Rosyjska inwazja na Ukrainę niesie za sobą ogromne konsekwencje w świecie sportu. Agresorzy są wyrzucani z większości rozgrywek we wszystkich dyscyplinach, a obcokrajowcy pracujący w tym kraju zrywają swoje umowy.
Zawieszenie w rozgrywkach organizowanych przez FIFA i UEFA to najprawdopodobniej dopiero początek problemów rosyjskiego futbolu. Wiele wskazuje na to, że Międzynarodowa Federacja Piłkarzy Zawodowych pozwoli zawodnikom na rozwiązywanie kontraktów z tamtejszymi klubami bez żadnych konsekwencji.
– FIFA zapewne otworzy piłkarzom możliwość jednostronnego zerwania kontraktów.
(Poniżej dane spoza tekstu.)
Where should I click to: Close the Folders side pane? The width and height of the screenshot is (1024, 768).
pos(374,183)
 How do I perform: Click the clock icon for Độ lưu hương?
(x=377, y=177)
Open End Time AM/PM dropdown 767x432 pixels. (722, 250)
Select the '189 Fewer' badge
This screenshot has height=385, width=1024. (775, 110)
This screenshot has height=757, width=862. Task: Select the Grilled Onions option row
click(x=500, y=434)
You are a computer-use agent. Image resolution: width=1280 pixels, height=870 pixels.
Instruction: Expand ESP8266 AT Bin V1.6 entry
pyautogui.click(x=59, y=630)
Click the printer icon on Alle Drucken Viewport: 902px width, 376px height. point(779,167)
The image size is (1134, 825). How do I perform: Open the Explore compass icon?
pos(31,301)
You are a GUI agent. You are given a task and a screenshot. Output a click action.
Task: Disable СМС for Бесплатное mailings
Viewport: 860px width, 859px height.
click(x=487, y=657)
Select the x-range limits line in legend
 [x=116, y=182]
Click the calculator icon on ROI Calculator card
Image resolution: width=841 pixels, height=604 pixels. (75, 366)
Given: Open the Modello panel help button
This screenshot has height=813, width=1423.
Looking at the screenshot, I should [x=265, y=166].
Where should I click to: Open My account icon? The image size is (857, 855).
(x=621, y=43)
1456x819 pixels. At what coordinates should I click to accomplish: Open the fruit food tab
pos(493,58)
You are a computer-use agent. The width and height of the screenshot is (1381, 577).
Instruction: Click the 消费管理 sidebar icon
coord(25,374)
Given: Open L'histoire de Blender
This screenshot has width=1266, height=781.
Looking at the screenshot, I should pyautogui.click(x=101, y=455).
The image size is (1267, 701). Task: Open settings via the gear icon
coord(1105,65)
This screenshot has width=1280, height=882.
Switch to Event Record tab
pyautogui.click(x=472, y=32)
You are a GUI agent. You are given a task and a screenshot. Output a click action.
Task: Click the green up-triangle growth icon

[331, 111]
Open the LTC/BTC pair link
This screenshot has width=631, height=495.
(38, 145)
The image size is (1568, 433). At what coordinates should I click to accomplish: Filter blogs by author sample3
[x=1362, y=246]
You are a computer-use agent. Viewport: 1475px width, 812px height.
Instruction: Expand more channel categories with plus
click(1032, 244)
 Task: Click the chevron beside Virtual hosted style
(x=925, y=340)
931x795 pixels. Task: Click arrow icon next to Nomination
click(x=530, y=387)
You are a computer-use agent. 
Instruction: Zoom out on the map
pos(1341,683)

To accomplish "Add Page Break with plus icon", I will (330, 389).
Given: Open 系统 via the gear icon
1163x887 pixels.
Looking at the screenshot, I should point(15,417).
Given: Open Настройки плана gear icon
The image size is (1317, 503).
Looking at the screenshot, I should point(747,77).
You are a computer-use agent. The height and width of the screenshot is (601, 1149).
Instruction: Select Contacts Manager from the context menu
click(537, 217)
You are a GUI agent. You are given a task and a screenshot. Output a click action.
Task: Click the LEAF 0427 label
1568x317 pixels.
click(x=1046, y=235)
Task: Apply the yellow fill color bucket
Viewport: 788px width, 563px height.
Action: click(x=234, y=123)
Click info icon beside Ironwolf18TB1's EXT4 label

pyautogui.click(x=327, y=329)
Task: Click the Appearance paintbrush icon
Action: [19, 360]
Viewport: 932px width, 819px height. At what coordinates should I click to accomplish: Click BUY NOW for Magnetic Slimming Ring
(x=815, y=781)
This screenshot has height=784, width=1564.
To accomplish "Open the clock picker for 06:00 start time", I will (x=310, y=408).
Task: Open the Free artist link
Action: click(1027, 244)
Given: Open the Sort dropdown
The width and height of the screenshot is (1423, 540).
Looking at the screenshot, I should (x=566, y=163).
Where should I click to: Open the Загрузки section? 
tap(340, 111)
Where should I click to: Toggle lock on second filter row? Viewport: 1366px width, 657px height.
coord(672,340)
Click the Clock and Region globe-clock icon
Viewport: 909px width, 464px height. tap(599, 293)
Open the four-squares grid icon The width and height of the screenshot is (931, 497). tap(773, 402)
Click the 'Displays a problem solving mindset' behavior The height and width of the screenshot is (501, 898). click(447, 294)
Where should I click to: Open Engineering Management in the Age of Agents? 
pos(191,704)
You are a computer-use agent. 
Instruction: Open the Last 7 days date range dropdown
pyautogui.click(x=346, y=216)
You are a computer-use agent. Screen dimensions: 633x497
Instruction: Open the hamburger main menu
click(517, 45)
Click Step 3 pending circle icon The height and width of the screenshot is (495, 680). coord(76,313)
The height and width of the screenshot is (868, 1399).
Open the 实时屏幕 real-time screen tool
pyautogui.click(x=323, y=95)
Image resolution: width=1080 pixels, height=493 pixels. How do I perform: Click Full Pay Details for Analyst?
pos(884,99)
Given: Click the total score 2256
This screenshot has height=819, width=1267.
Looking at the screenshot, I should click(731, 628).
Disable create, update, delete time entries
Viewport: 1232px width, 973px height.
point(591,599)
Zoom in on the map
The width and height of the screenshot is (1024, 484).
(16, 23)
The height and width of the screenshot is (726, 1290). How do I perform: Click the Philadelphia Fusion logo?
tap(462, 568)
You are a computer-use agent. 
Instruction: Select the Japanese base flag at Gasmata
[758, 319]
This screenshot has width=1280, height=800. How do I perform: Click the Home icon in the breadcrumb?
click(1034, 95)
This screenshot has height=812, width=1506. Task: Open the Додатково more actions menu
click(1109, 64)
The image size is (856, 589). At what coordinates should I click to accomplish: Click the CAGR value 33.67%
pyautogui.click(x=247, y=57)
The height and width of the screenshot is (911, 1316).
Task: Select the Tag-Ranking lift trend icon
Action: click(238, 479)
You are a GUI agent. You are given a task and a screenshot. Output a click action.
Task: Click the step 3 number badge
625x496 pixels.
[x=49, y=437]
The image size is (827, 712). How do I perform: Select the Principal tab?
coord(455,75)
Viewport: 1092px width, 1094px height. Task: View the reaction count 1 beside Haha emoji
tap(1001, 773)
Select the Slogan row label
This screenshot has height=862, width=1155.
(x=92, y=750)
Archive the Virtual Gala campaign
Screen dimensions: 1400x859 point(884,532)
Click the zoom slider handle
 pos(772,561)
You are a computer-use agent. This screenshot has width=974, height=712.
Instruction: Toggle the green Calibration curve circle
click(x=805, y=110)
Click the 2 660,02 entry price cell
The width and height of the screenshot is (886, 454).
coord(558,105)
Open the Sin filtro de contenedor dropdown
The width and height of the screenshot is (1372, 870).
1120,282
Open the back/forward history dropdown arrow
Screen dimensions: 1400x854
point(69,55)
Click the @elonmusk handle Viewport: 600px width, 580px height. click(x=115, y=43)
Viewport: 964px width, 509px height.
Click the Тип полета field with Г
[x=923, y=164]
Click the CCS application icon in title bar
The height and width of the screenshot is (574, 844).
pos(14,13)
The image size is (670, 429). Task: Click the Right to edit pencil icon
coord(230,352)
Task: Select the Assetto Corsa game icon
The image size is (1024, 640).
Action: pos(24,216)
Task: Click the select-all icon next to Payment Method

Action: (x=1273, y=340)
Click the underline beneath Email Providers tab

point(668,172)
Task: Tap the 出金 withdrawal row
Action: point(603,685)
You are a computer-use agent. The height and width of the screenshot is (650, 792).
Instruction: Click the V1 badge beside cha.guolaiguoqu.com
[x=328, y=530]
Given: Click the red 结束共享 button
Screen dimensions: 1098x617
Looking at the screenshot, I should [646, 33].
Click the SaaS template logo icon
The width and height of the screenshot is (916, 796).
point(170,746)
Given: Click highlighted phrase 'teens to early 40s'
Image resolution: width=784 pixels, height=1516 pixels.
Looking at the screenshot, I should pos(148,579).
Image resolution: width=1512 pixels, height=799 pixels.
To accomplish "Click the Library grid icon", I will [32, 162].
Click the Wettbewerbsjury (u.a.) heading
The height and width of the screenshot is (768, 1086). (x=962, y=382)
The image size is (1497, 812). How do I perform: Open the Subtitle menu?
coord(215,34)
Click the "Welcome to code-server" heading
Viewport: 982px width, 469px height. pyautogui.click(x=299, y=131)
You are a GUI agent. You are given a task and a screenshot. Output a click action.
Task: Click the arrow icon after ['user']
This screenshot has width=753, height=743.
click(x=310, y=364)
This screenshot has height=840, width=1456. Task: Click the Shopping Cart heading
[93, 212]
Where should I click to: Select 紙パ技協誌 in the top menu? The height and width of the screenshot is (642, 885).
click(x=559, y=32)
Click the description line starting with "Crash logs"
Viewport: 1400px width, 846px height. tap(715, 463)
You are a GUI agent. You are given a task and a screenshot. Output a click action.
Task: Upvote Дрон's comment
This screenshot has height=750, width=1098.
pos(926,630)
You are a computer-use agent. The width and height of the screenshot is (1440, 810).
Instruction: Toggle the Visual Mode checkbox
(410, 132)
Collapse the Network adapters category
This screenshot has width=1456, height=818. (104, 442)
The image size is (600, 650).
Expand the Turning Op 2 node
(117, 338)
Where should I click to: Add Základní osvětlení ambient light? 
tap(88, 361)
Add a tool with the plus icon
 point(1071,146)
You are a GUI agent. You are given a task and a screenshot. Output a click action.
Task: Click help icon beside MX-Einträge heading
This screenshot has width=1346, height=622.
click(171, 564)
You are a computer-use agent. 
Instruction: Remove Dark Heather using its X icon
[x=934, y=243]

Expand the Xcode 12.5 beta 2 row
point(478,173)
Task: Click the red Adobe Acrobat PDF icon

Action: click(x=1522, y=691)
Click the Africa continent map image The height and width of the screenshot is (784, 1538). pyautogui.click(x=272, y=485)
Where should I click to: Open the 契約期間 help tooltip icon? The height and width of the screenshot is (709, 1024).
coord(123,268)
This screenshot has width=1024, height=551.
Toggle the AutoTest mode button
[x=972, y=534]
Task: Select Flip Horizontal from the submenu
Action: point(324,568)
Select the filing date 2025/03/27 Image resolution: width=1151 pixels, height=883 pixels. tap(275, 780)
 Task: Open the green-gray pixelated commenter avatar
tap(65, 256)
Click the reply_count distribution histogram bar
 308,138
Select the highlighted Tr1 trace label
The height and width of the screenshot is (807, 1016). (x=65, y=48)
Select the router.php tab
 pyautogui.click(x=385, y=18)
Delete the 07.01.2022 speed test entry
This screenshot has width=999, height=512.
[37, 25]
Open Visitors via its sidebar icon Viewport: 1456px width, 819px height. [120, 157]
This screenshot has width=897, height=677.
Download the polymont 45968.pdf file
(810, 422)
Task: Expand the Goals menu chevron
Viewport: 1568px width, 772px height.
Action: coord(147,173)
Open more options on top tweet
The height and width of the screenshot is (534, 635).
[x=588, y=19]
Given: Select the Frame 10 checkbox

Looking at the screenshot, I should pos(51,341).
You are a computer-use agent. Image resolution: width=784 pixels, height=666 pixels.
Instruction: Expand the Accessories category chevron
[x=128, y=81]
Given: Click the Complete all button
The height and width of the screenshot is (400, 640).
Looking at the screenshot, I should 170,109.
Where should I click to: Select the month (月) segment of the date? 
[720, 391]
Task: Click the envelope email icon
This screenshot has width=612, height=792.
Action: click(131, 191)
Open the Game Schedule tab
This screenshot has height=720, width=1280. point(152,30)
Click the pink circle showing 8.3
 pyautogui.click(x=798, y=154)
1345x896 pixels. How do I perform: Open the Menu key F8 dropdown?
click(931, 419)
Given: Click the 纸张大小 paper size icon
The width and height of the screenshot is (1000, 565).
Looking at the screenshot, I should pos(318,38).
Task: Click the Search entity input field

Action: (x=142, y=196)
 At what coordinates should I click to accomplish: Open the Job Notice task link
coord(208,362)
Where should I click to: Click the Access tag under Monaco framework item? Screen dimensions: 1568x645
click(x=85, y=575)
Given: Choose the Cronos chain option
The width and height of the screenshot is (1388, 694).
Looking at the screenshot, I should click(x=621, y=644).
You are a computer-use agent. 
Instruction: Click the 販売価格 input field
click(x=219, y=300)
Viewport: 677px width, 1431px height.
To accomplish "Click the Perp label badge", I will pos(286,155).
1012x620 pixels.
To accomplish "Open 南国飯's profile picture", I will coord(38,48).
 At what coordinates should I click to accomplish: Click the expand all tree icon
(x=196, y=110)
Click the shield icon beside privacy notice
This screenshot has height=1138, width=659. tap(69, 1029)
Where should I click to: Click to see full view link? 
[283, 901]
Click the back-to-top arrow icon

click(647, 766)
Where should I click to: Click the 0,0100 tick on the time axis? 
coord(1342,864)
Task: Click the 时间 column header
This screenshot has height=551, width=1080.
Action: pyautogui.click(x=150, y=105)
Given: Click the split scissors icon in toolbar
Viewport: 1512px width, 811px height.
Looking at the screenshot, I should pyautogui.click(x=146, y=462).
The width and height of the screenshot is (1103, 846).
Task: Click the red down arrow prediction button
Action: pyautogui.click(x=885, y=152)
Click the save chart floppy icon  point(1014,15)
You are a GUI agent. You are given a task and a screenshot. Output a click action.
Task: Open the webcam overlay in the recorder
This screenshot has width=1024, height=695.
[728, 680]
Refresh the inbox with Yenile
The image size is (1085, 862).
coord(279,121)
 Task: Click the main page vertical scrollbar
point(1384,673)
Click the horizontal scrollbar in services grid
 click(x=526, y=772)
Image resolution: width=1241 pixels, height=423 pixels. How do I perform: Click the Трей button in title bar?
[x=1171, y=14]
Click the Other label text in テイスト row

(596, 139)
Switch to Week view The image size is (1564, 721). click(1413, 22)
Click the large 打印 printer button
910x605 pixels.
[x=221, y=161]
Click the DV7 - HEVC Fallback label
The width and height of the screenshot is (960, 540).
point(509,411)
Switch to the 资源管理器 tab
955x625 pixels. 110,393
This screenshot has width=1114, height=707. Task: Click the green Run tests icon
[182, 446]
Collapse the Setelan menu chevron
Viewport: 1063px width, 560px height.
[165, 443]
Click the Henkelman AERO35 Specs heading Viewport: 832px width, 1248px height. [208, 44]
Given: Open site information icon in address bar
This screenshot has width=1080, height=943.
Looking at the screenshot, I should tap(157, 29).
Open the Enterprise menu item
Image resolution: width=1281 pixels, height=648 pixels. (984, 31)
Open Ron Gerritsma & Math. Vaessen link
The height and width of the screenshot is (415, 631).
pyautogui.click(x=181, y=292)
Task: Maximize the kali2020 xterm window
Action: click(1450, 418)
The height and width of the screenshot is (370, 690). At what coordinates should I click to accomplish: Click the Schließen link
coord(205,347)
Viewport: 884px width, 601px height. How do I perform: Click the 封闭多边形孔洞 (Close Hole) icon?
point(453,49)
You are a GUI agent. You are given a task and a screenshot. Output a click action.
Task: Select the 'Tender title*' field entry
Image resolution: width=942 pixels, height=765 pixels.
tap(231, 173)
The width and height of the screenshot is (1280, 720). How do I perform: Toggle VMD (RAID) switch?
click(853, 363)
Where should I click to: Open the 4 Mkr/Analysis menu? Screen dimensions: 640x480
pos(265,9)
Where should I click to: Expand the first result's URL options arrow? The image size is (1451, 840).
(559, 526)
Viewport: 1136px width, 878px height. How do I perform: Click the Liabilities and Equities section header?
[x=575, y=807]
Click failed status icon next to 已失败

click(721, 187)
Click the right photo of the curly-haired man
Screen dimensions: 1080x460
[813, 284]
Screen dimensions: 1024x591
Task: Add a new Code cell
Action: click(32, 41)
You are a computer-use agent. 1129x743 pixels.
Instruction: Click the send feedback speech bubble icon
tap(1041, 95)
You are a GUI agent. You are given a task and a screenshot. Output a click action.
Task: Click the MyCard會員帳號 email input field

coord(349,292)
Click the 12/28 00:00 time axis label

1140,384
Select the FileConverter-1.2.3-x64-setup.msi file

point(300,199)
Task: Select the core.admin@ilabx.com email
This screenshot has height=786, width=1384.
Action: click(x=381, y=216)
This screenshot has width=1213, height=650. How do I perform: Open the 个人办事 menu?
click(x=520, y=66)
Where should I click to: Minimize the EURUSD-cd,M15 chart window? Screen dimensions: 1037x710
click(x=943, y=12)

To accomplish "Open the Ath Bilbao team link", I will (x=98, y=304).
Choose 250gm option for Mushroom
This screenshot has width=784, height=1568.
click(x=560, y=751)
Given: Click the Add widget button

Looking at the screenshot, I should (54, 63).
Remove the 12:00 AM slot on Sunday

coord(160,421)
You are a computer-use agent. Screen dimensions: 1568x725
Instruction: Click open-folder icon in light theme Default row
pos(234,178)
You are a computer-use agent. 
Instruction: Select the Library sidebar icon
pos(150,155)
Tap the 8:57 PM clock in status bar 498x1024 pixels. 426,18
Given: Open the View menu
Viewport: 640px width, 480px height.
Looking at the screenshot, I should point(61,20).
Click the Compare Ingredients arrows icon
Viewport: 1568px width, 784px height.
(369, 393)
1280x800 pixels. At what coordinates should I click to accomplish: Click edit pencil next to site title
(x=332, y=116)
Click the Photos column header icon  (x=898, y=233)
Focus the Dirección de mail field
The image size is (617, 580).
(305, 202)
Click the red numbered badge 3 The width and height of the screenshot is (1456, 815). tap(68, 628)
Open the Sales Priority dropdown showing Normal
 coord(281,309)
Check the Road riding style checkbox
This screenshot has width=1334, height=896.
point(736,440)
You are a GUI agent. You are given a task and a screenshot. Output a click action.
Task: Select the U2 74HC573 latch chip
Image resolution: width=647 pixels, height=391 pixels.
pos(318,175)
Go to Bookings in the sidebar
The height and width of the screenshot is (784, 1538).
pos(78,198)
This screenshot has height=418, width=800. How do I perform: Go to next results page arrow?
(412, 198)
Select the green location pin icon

Będzie to trudno klubom oprotestować. FIFA będzie i tak po stronie piłkarzy obawiających się o bezpieczeństwo. Przewiduję ogromny odpływ piłkarzy z ligi rosyjskiej – powiedział dyrektor generalny rosyjskiego FIFPro.
FIFPro (związek piłkarzy) chce wezwać FIFA, by umożliwiła rozwiązanie kontraktów z rosyjskimi klubami wszystkim chętnym obcokrajowcom. @sport_tvppl
— Piotr Kamieniecki (@PKamieniecki) February 28, 2022
Lokomotiv stracił trenera
Markus Gisdol, który od października ubiegłego roku był trenerem Lokomotivu Moskwa, postanowił zerwać kontraktu z klubem. Niemiec nie wyobraża sobie dalszej pracy w stolicy państwa, które wywołało wojnę.
– Nie mogę wykonywać swojego zawodu w kraju, którego przywódca jest odpowiedzialny za agresywną wojnę w środku Europy – stwierdził Gisdol.
– Nie mogę stać na boisku treningowym w Moskwie, trenować zawodników, żądać profesjonalizmu, gdy kilka kilometrów dalej są wydawane rozkazy, które milionom osób przynoszą cierpienie – dodał.